この春から、ひとり暮らしをはじめて電話を持つようになった人や、社会人になって強引に電話を持たされる立場になった人も多いことだろう。

さて、電話を発明したのは、ご承知の通りグラハム・ベルである。
タッチの差でベルに特許は譲ったものの、すでにエジソンも発明していて、その後はベル式の電話より、もっと音がいい電話を開発し、ついでに「ハロー」という造語まで作ったというのは有名な話。

しかし、その当時の電話はダイレクトに相手につながるものではなく、必ず交換手を経由して相手につないでもらう方式だった。

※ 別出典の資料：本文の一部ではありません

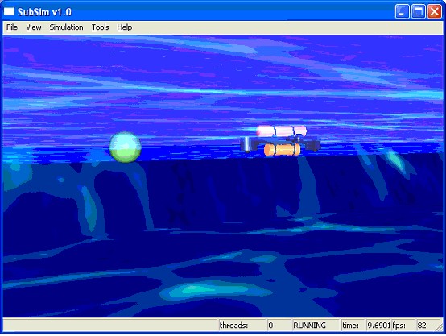The height and width of the screenshot is (336, 446).
Task: Open the Help menu
Action: pyautogui.click(x=124, y=27)
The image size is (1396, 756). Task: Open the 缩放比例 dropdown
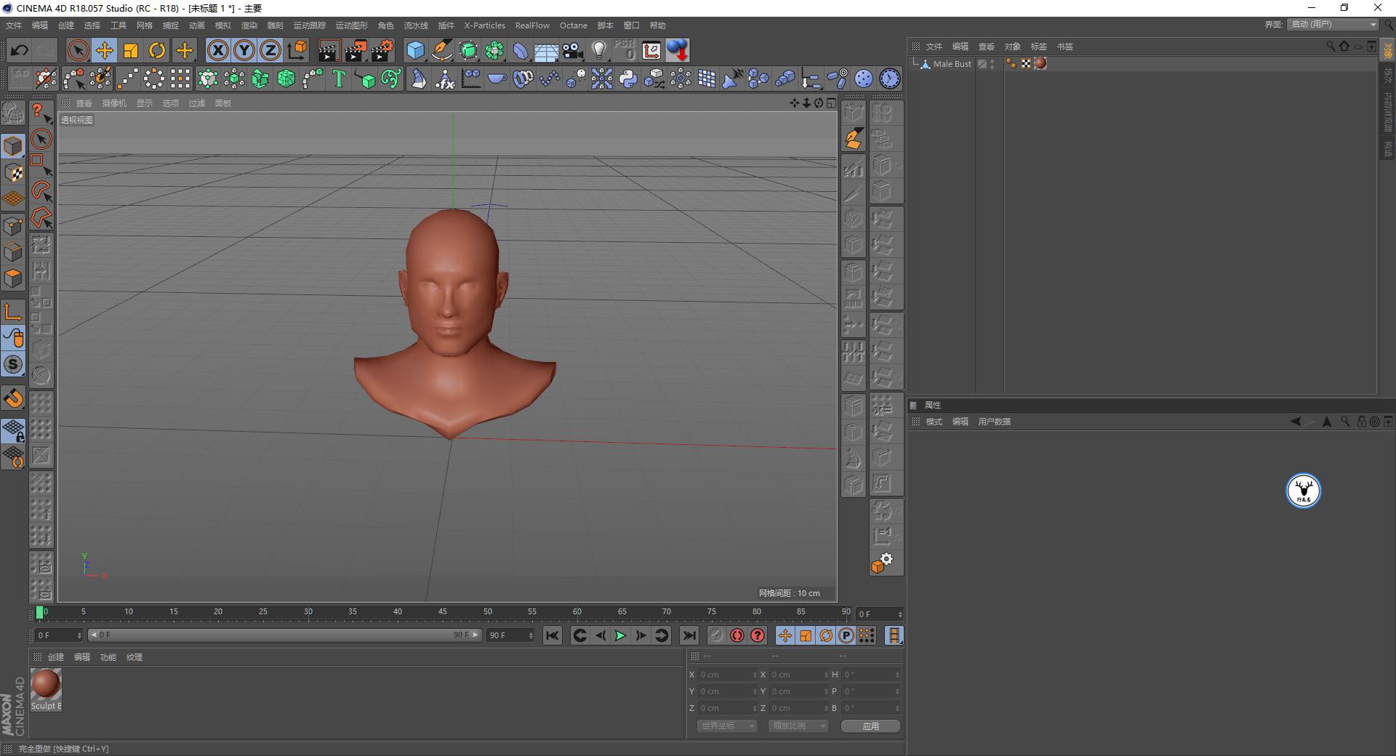[798, 725]
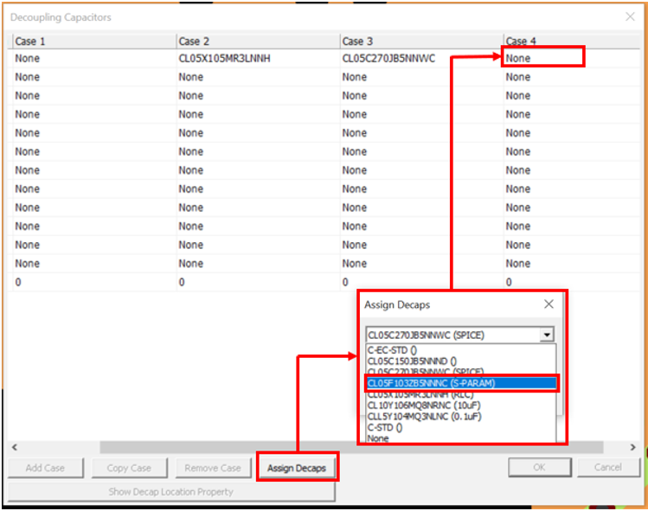Screen dimensions: 648x511
Task: Click the Assign Decaps button
Action: 297,468
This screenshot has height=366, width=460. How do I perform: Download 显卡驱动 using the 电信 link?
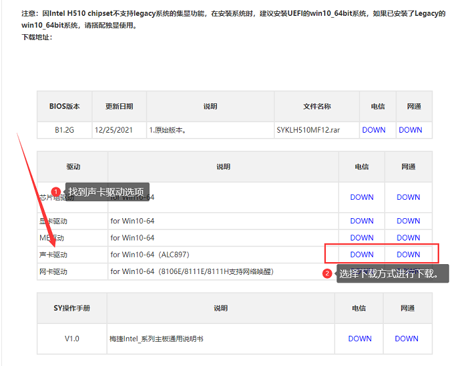tap(361, 221)
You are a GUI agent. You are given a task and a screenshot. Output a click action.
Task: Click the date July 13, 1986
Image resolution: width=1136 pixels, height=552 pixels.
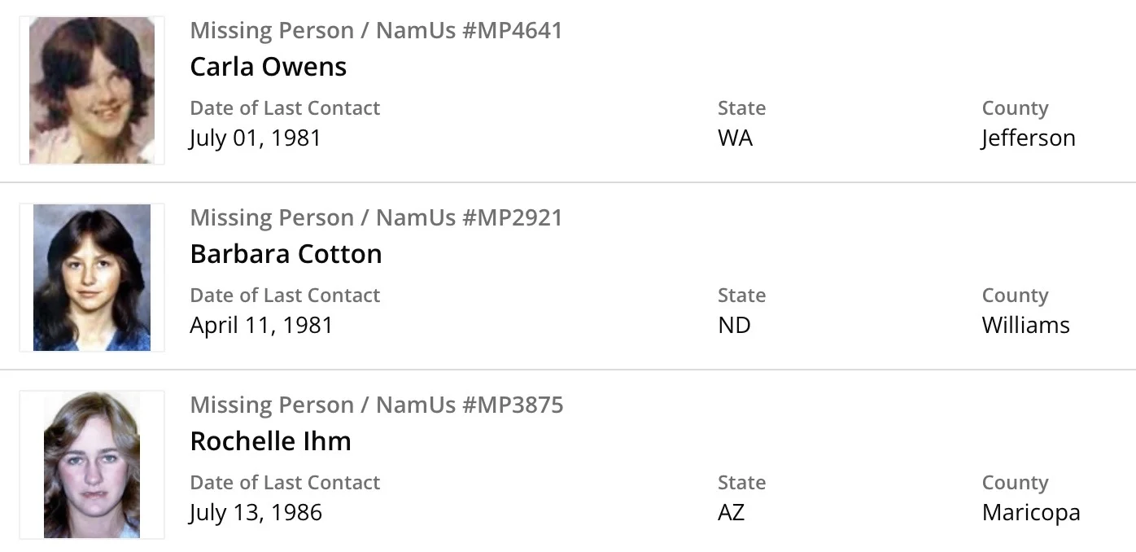coord(256,512)
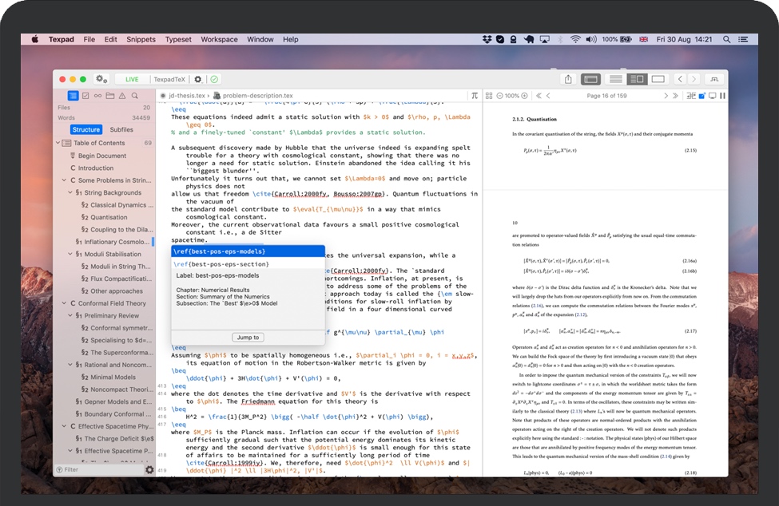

今日は、ベルやエジソンに次いで電話の開発に貢献した男の話。

現在のように相手の電話にダイレクトにつながる電話を昔は自動電話と言った。

この自動電話が使われ始めたのは、1892年11月3日、アメリカはインディアナ州ラポートでのこと。
開発者の名をアルモン・ストロウガーと言う。

このストロウガーという男、ベルやエジソンと比べると発明の経緯が実に変わっている。
なんと本業は葬儀屋なのだ。

彼がカンザスシティで開いた葬儀屋には、仕事の依頼どころか、問い合わせ一本来なかった。
さりとて葬儀屋が営業に行くわけにもいかない。
このままでは商売にならないと考えた彼は、カンザイシティ中をくまなく調査し、なぜ自分の店に依頼が来ないのかを徹底的に調べ上げた。

落とし穴は意外なところにあった。
何と、その地域で電話交換手をしていたのが商売敵の葬儀屋の女房だったのだ。
つまり電話による葬儀の依頼は、すべて商売敵にまわされていた・・・というワケ。

この事実に怒ったストロウガーは研究に研究を重ね、ついに自動電話を発明した。

今、あなたのかけた電話が、話したい相手に直接かかるのは、葬儀屋の意地と生活をかけた戦いのお陰である。